10.3803/EnM.2018.33.2.204
- Author:
Pierpaolo TRIMBOLI
1
;
Luca GIOVANELLA
Author Information
1. Department of Nuclear Medicine and Thyroid Centre, Oncology Institute of Southern Switzerland, Bellinzona, Switzerland. pierpaolo.trimboli@eoc.ch
- Publication Type:Meta-Analysis ; Original Article
- Keywords:
Thyroid cancer, medullary;
Calcitonin;
Procalcitonin;
Thyroid nodule
- MeSH:
Calcitonin;
Follow-Up Studies;
Humans;
Population Characteristics;
Publication Bias;
Recurrence;
Sensitivity and Specificity;
Thyroid Gland*;
Thyroid Neoplasms*;
Thyroid Nodule
- From:Endocrinology and Metabolism
2018;33(2):204-210
- CountryRepublic of Korea
- Language:English
-
Abstract:
BACKGROUND: Calcitonin measurement is pivotal in the management of medullary thyroid carcinoma (MTC), but several pitfalls can affect its reliability.
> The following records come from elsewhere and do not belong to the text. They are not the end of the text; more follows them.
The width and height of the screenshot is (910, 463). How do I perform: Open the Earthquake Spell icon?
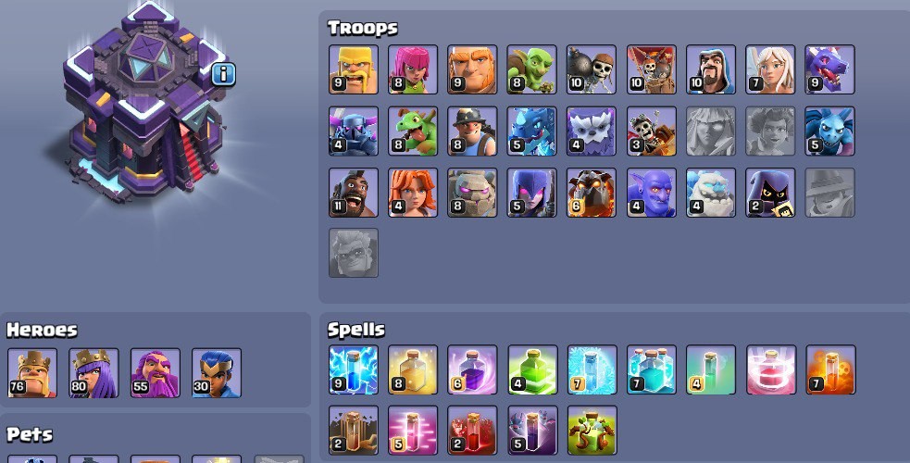coord(354,431)
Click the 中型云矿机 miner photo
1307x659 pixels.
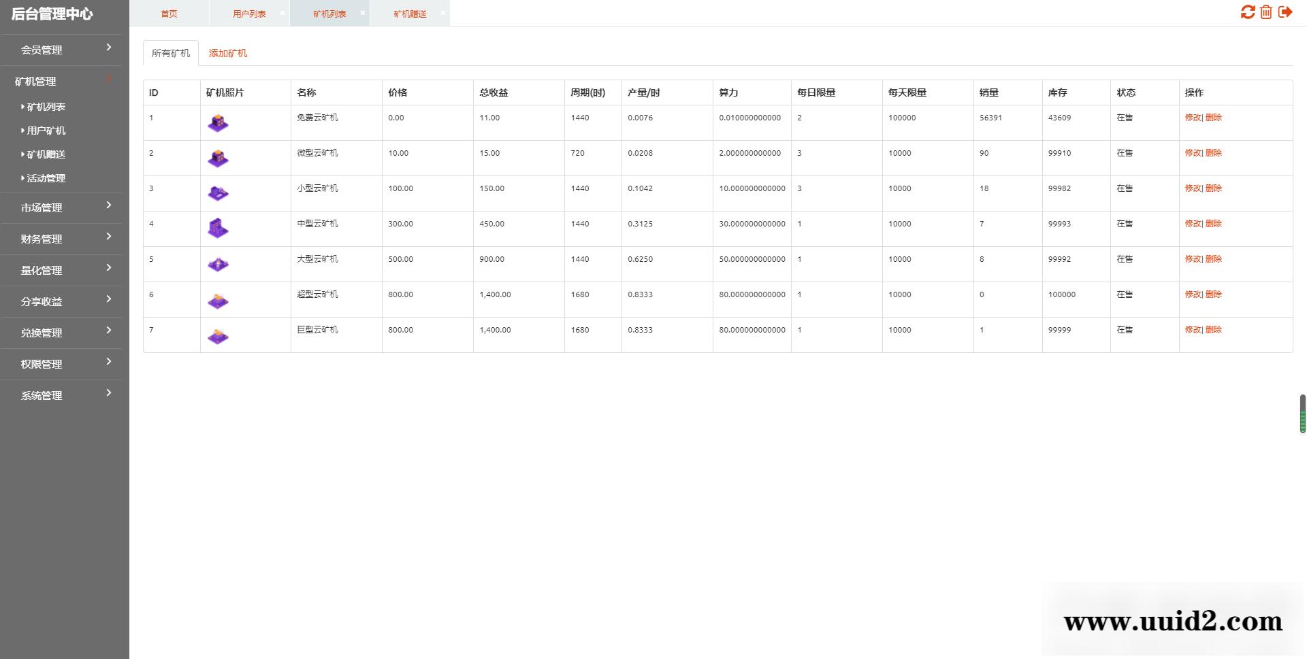click(x=218, y=229)
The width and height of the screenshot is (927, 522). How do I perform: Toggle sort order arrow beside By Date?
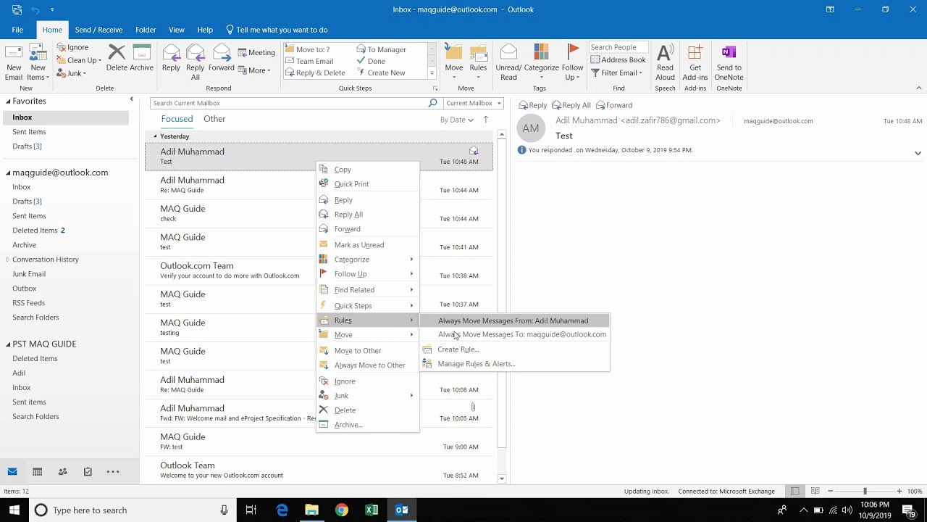click(x=485, y=120)
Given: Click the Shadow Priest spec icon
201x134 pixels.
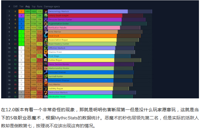Looking at the screenshot, I should (x=46, y=52).
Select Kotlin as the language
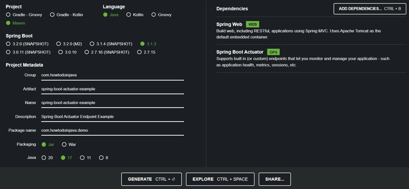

Other potential markers have been proposed, and procalcitonin (ProCT) has been reported as promising. The present study was undertaken to summarize the published data and provide more robust estimates on the reliability of ProCT as marker in the management of patients with MTC. METHODS: The systematic review was conducted according to the Preferred Reporting Items for Systematic Reviews and Meta-Analyses (PRISMA) guidelines. The sources comprised studies published through May 2018. Original articles that reported series of MTC patients undergone ProCT during postoperative follow-up were searched. A random-effects model was used for statistical pooling of the data. The I 2 index was used to quantify the consistency among the studies. The Egger test evaluated the possible presence of significant publication bias. Quality assessment of the studies was performed according to Quality Assessment of Diagnostic Accuracy Studies 2 (QUADAS-2). RESULTS: According to inclusion and exclusion criteria five papers, reporting 296 MTC patients undergone ProCT evaluation, were finally selected. The number of MTC with recurrence was 140. The pooled sensitivity of ProCT in detecting recurrence was 96% (95% confidence interval [CI], 92% to 99%), with neither heterogeneity (I 2=0%) nor publication bias (Egger test, 3.16; P=0.99). The pooled specificity was 96% (95% CI, 87% to 100%) with mild heterogeneity (I 2=66.6%), while Egger test was not calculable. CONCLUSION: The present meta-analysis provides evidence that ProCT is reliable to manage MTC patients during their postoperative follow-up.